What I believe is hospitals are run like every other business that makes billions(s) a year (our hospital gross revenue is about 1B). They do sit around and look at budgets, income, costs, etc. The try to maximize value and revenue and minimize cost and risk. They don't sit around and say "I dont give a flying fuuck about our employees". That is what's intonated several posts above.

I do think that hospitals do things, mainly institute protocols, without much thought or consideration for some of their doctors, like force us to fill out more paperwork or put in orders into the EMR that doesn't help the patient, but does help them run reports for compliance, for instance. A far cry from c-suite admin not giving one damn about the doctors.
 
Hospitals don’t sit around thinking how they can piss off docs. Instead they think how they can make more money without any thought or consideration for physicians or patients unless it impacts their bottom line. No hospital ever was like hey we could do this and we would make extra money but the docs won’t like it So we won’t. Let’s not be gullible. They only care about docs cause they need us to keep feeding their financial machine. Nothing more or less.

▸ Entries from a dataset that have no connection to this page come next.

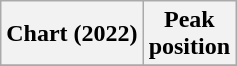
Peakposition (189, 34)
Chart (2022) (72, 34)
Locate the cell with the specified text and output its [x, y] center coordinate. 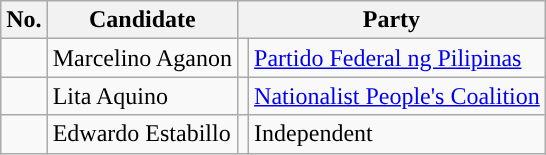
Lita Aquino [142, 96]
No. [24, 20]
Party [392, 20]
Candidate [142, 20]
Independent [398, 134]
Marcelino Aganon [142, 58]
Partido Federal ng Pilipinas [398, 58]
Nationalist People's Coalition [398, 96]
Edwardo Estabillo [142, 134]
Output the (x, y) coordinate of the center of the cell containing the given text.  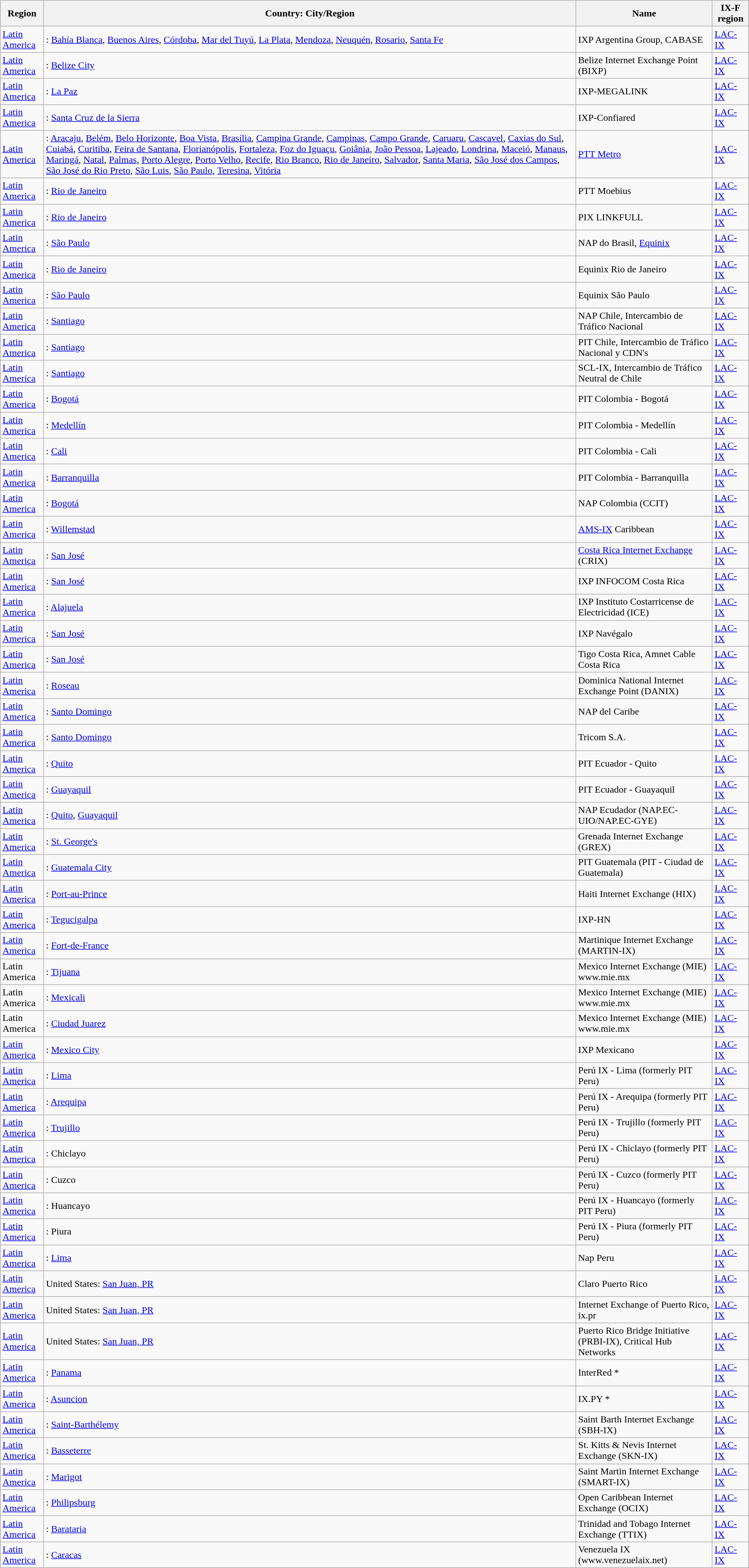
: Philipsburg (310, 1504)
PTT Metro (644, 154)
Perú IX - Lima (formerly PIT Peru) (644, 1076)
Region (22, 14)
: St. George's (310, 842)
: Fort-de-France (310, 946)
NAP Chile, Intercambio de Tráfico Nacional (644, 321)
Perú IX - Arequipa (formerly PIT Peru) (644, 1102)
IXP Navégalo (644, 634)
Nap Peru (644, 1259)
Puerto Rico Bridge Initiative (PRBI-IX), Critical Hub Networks (644, 1342)
Open Caribbean Internet Exchange (OCIX) (644, 1504)
: Bahía Blanca, Buenos Aires, Córdoba, Mar del Tuyú, La Plata, Mendoza, Neuquén, Rosario, Santa Fe (310, 39)
: Belize City (310, 66)
Perú IX - Trujillo (formerly PIT Peru) (644, 1128)
IXP Mexicano (644, 1050)
Name (644, 14)
Internet Exchange of Puerto Rico, ix.pr (644, 1311)
: Barranquilla (310, 478)
IXP-MEGALINK (644, 91)
: Arequipa (310, 1102)
: Basseterre (310, 1452)
PIT Ecuador - Quito (644, 763)
PTT Moebius (644, 191)
: Willemstad (310, 530)
AMS-IX Caribbean (644, 530)
Tigo Costa Rica, Amnet Cable Costa Rica (644, 659)
Claro Puerto Rico (644, 1284)
: Caracas (310, 1556)
: Mexico City (310, 1050)
Saint Martin Internet Exchange (SMART-IX) (644, 1477)
Equinix São Paulo (644, 295)
NAP Colombia (CCIT) (644, 503)
: Quito, Guayaquil (310, 816)
IXP Instituto Costarricense de Electricidad (ICE) (644, 607)
: La Paz (310, 91)
Martinique Internet Exchange (MARTIN-IX) (644, 946)
: Tegucigalpa (310, 920)
: Panama (310, 1373)
: Chiclayo (310, 1154)
: Guayaquil (310, 790)
Perú IX - Piura (formerly PIT Peru) (644, 1232)
: Alajuela (310, 607)
IXP-Confiared (644, 118)
IXP Argentina Group, CABASE (644, 39)
: Huancayo (310, 1207)
Perú IX - Cuzco (formerly PIT Peru) (644, 1180)
: Piura (310, 1232)
: Marigot (310, 1477)
Tricom S.A. (644, 738)
NAP do Brasil, Equinix (644, 243)
IX.PY * (644, 1400)
IXP-HN (644, 920)
Belize Internet Exchange Point (BIXP) (644, 66)
Equinix Rio de Janeiro (644, 269)
Grenada Internet Exchange (GREX) (644, 842)
Country: City/Region (310, 14)
Haiti Internet Exchange (HIX) (644, 894)
PIX LINKFULL (644, 217)
: Guatemala City (310, 868)
: Ciudad Juarez (310, 1024)
: Saint-Barthélemy (310, 1425)
: Medellín (310, 426)
PIT Ecuador - Guayaquil (644, 790)
PIT Colombia - Bogotá (644, 399)
Saint Barth Internet Exchange (SBH-IX) (644, 1425)
InterRed * (644, 1373)
St. Kitts & Nevis Internet Exchange (SKN-IX) (644, 1452)
: Mexicali (310, 998)
PIT Colombia - Medellín (644, 426)
IXP INFOCOM Costa Rica (644, 582)
NAP Ecudador (NAP.EC-UIO/NAP.EC-GYE) (644, 816)
: Cali (310, 451)
Trinidad and Tobago Internet Exchange (TTIX) (644, 1529)
: Barataria (310, 1529)
PIT Chile, Intercambio de Tráfico Nacional y CDN's (644, 347)
: Quito (310, 763)
: Tijuana (310, 972)
Dominica National Internet Exchange Point (DANIX) (644, 686)
PIT Guatemala (PIT - Ciudad de Guatemala) (644, 868)
: Asuncion (310, 1400)
PIT Colombia - Cali (644, 451)
Costa Rica Internet Exchange (CRIX) (644, 555)
NAP del Caribe (644, 711)
: Roseau (310, 686)
Perú IX - Huancayo (formerly PIT Peru) (644, 1207)
PIT Colombia - Barranquilla (644, 478)
Perú IX - Chiclayo (formerly PIT Peru) (644, 1154)
: Port-au-Prince (310, 894)
IX-F region (731, 14)
Venezuela IX (www.venezuelaix.net) (644, 1556)
SCL-IX, Intercambio de Tráfico Neutral de Chile (644, 374)
: Trujillo (310, 1128)
: Cuzco (310, 1180)
: Santa Cruz de la Sierra (310, 118)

I definitely think there’s a spectrum of how much they value physicians though. Unfortunately EM seems to fall at the bottom unless there are unique circumstances that would make replacement difficult or it’s in academics. People would be up in arms if their local hospital cut ties with their oncologist or cardiologist but EM/Rads/Anes are all replaceable. Admins only seem to truly listen when they screw things up and hospital operations are impacted as a whole, looking at you, Summa.
 
I definitely think there’s a spectrum of how much they value physicians though. Unfortunately EM seems to fall at the bottom unless there are unique circumstances that would make replacement difficult or it’s in academics. People would be up in arms if their local hospital cut ties with their oncologist or cardiologist but EM/Rads/Anes are all replaceable. Admins only seem to truly listen when they screw things up and hospital operations are impacted as a whole, looking at you, Summa.
It comes down to money. Ortho cardiology and neurosurgery make them tons of money. Hence they have a ton of clout.

The @thegenius when they don’t take you into account they don’t care about you. They care about revenue expenses and profits. No they don’t want to be outwardly antagonistic but they don’t care about docs. If it saves them 50k a year but makes the Ed docs miserable it will be instituted.